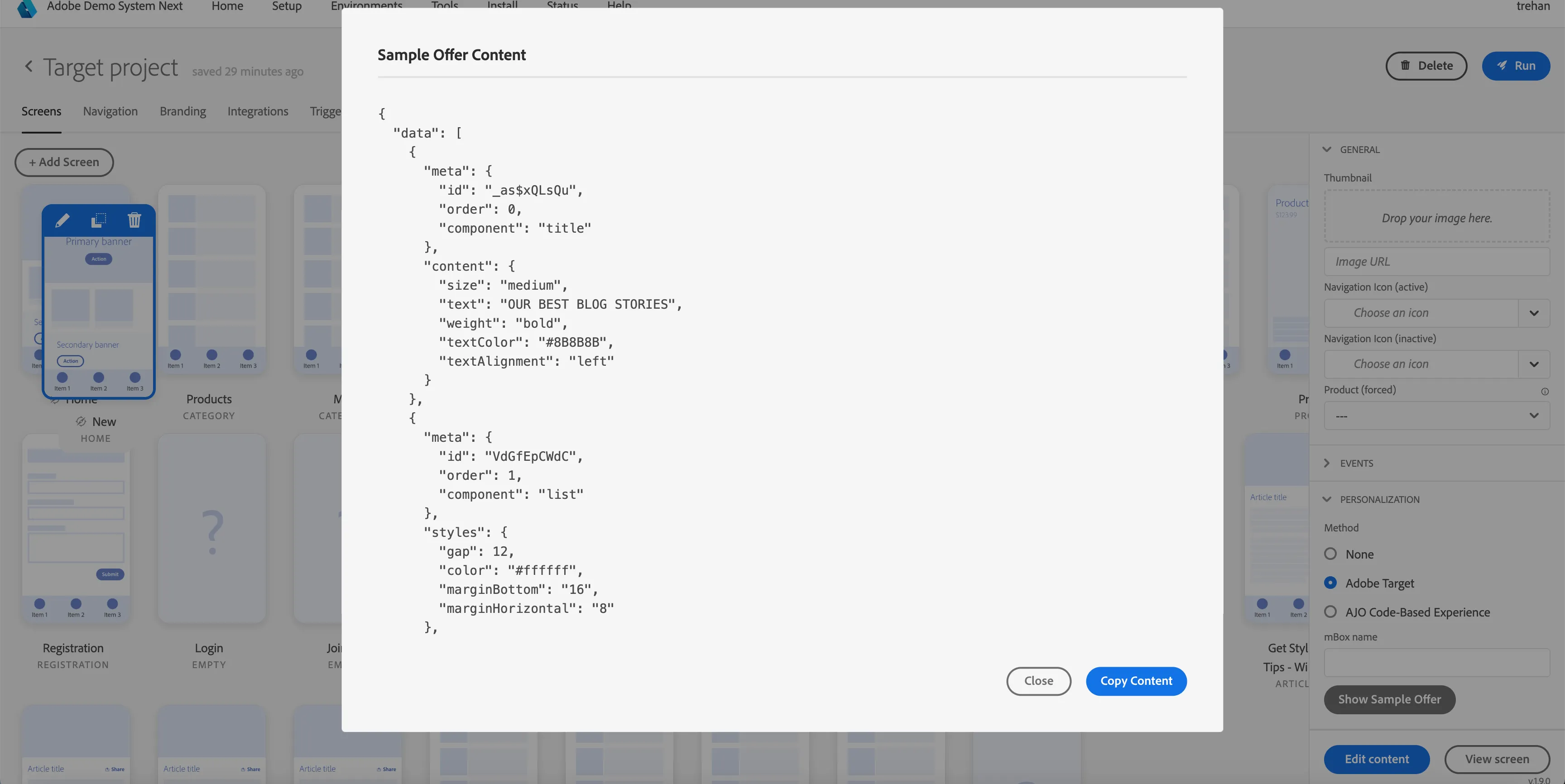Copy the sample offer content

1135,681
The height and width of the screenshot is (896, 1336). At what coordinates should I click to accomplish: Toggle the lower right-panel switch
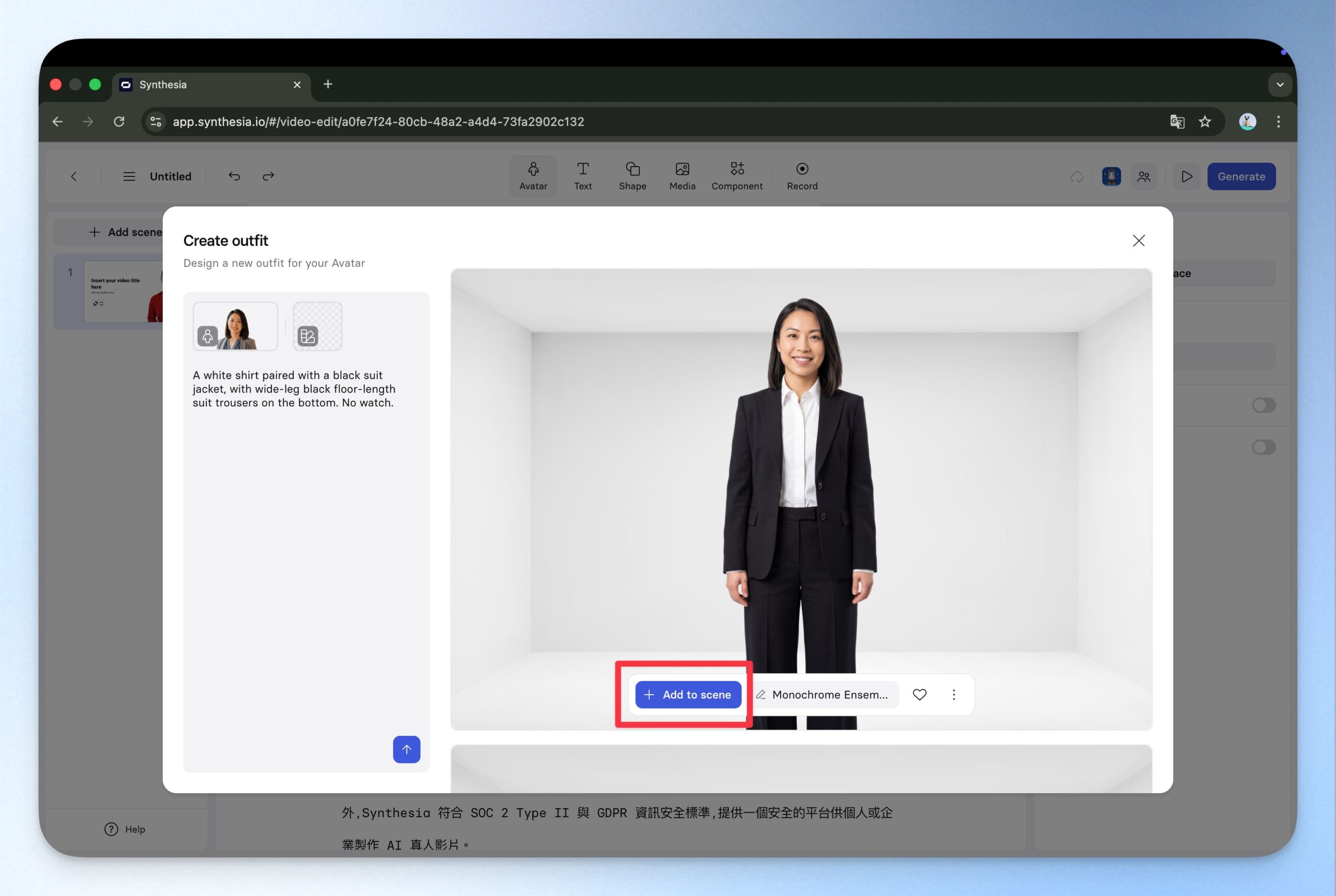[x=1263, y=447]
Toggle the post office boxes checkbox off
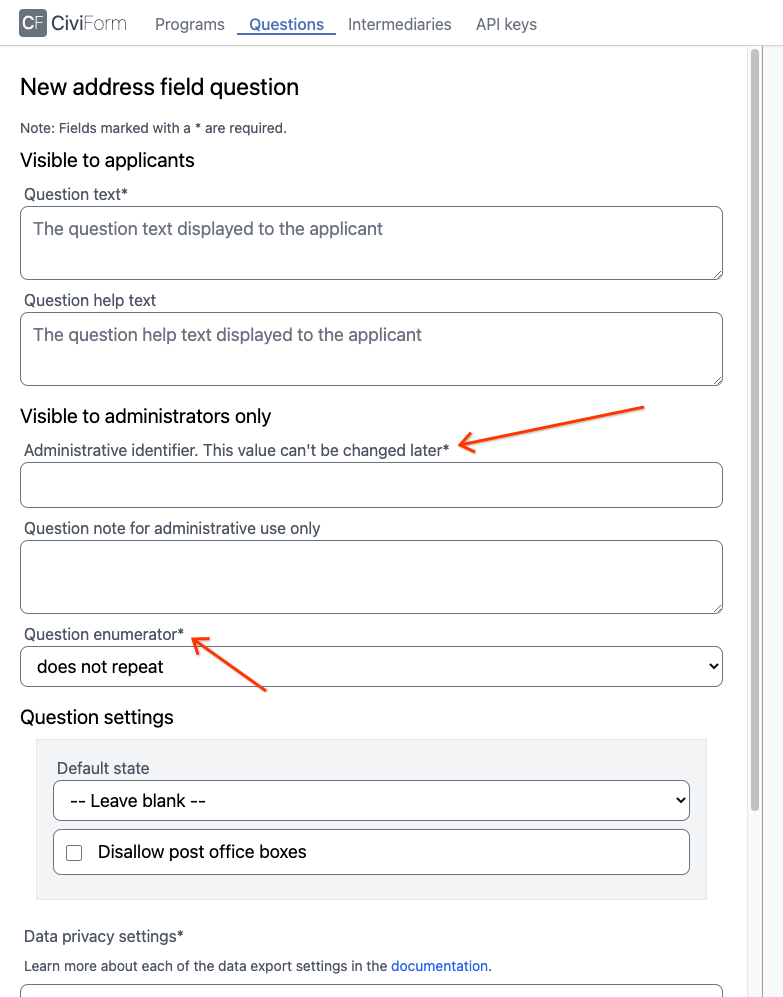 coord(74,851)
...
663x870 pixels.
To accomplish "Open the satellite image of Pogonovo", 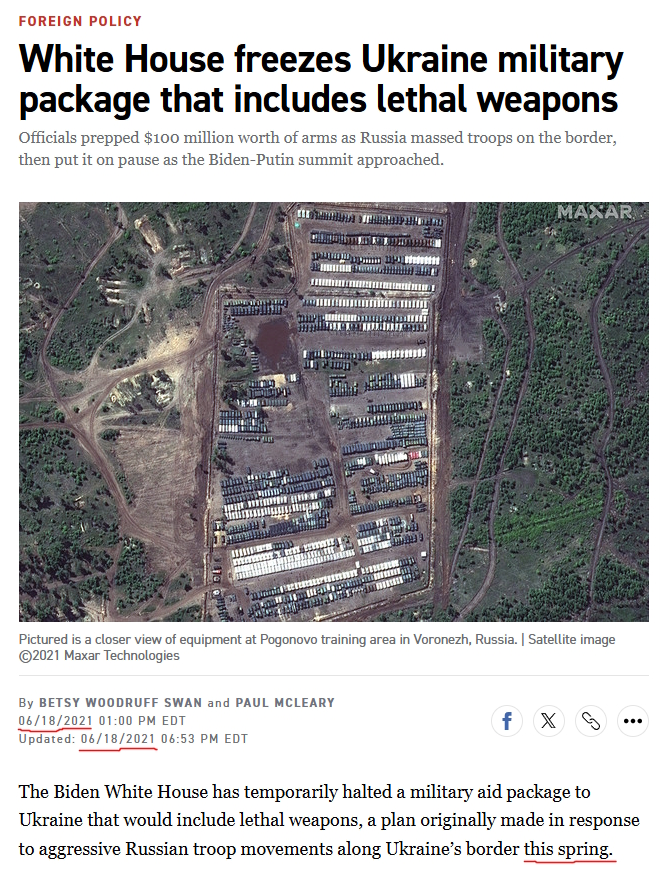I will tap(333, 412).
--
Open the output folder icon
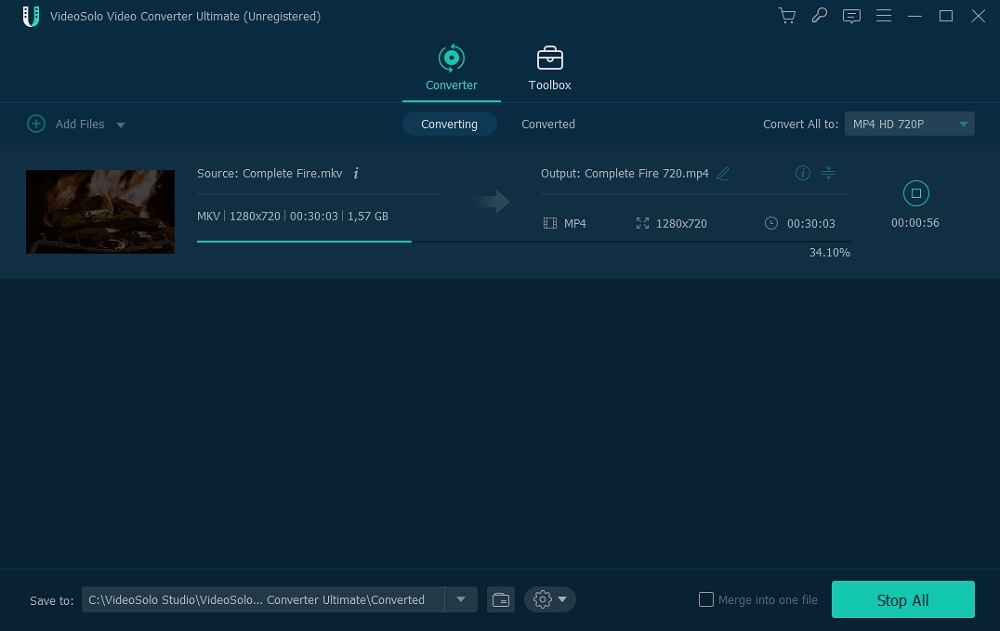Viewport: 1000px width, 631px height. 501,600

▶ _Given request_:
Return the lines above from the line with "Copy the sample offer content" to the line with "coord(74,851)", keeping each one identical to the original. Omit the pictures from your answer.

▶ _Result_:
Copy the sample offer content

1135,681
The height and width of the screenshot is (896, 1336). At what coordinates should I click to accomplish: Toggle the lower right-panel switch
[x=1263, y=447]
Toggle the post office boxes checkbox off
 coord(74,851)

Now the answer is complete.